Jimmy Carter, who died Sunday, is the first presidential candidate I remember publicly expressing an opinion of. As it turned out, Carter would also be the first (and only) president to publicly express an opinion of me.
During Carter’s presidency he was criticized and lampooned, but during his life he was more often hailed for his public service and broad, renaissance mind. Personally, I will always think of him as a man with a dry wit and a sharp tongue. If you’ve ever wondered why Carter was always smiling, it may be because he was a pretty funny guy.
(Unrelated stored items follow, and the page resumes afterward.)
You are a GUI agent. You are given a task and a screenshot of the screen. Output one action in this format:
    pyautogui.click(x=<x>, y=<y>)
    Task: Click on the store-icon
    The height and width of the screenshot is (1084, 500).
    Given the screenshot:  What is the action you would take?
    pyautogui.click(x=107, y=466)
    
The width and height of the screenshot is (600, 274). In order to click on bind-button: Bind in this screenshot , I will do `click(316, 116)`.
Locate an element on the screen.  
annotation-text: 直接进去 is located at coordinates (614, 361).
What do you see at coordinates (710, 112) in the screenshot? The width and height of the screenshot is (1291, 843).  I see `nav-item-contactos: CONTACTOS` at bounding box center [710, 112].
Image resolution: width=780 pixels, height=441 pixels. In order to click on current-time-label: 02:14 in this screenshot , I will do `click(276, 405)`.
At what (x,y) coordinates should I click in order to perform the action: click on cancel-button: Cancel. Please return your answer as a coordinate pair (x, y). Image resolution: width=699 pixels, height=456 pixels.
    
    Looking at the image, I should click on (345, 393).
My first interaction with the former president was in the spring of 1987. I was the editor-in-chief of the Emory Spoke, the student-run humor magazine at Emory University in Georgia. We published three issues annually, generally blowing our budget on the one published fall semester, a full-color parody of a “real” magazine — “Playspoke” one year, “Spokelights for Children” another.
Shortly before my tenure, a copy of a previous editorial team’s “Peeple Spokely” made its way to Time-Life’s corporate counsel. They quickly forbade us from ever again encroaching on one of their titles. It felt as if hellfire, damnation and personal legal ruin would rain down on any student foolish enough to violate their orders.
My choice was clear. That fall’s issue would parody Time magazine.
“How will we avoid hellfire and damnation?” our managing editor asked.
It came to me in a flash. “We’ll put Carter on the cover. ‘Man of the Year’! If they come for us, the publicity will kill ’em.”
Because Emory was home to the Carter Center and his presidential library, I leaned hard on every connection I could to make an interview happen. Months after our entreaties began, I was called into the office of the dean who had appeared on the cover of “Rolling Spoke” with a parking cone on his head. The reverence of our irreverence had paid off — we would be granted 30 minutes with Carter, and nothing was off limits.
I’ll chalk it up to nerve and not any innate Republican tendencies, but about a month later, on the day of the interview, when Carter walked in the room, I tossed him a T-shirt featuring the Spoke’s logo and told him to put it on for the cover photo. He gamely complied.
The interview was sublime — Carter talked about Domino’s deliveries to the White House, Willie Nelson playing on the South Lawn, installing a hi-fi in the Oval Office so he could listen to his friends the Allman Brothers. He shared his biggest presidential regret — not sending a second helicopter on the failed hostage rescue in Iran.
We asked what he wanted to say about President Reagan behind his back: “That he is incapable of telling the truth.” When we asked what he’d say to Reagan’s face, he replied, “The same thing.” That got picked up on the front page of the Wall Street Journal.
When lobbying for the interview, we’d been clear about our satirical bent and forwarded past Spoke issues. During the discussion we restated our provenance as a humor magazine. “I haven’t heard anything funny, yet,” Carter deadpanned. We asked about his patience with journalists, if he ever wanted to haul off and hit a reporter. “Yes,” he said, “and this is one of those times.”
After the issue was published, Carter sent me a letter that included the line, “I’m glad my humorous responses more than made up for the lack of that quality in your questions.”
Sometimes I still impress myself, remembering that I once traded barbs with a former president. Other days, I’m overwhelmed by the thought that a future Nobel Prize winner called me out on the one thing I thought I was good at.
Our paths crossed a few more times, and each time, Carter’s humor was what stood out. At a formal dinner, he dared me to eat the dessert’s floral garnish. Before I could move, he popped it into his mouth.
He could have planned that joke to use on anyone who was at the table. But I like to think it was personal, and others who met Carter more than once have told me they also felt a stupefied humility that the onetime leader of the free world remembered them by name.
A few years later, I was working on my MBA, again at Emory and Carter visited as a distinguished lecturer.
He marched to the lectern and scanned our power-suited crowd. Then he turned to his assistant and said, “You didn’t tell me Binney would be here.”
He looked at me, eyebrows raised, and said, politely, “Try to keep up.”
My classmates were bewildered. Some in shock, some in awe. How had I pissed off a president?
I hadn’t, of course. It was just a perfect opportunity for a man with a sly sense of humor, a good memory and a microphone. A man who made meaningful connections with the people he met, whether on the world stage or a college campus.
Robert J. Binney is a screenwriter in Seattle.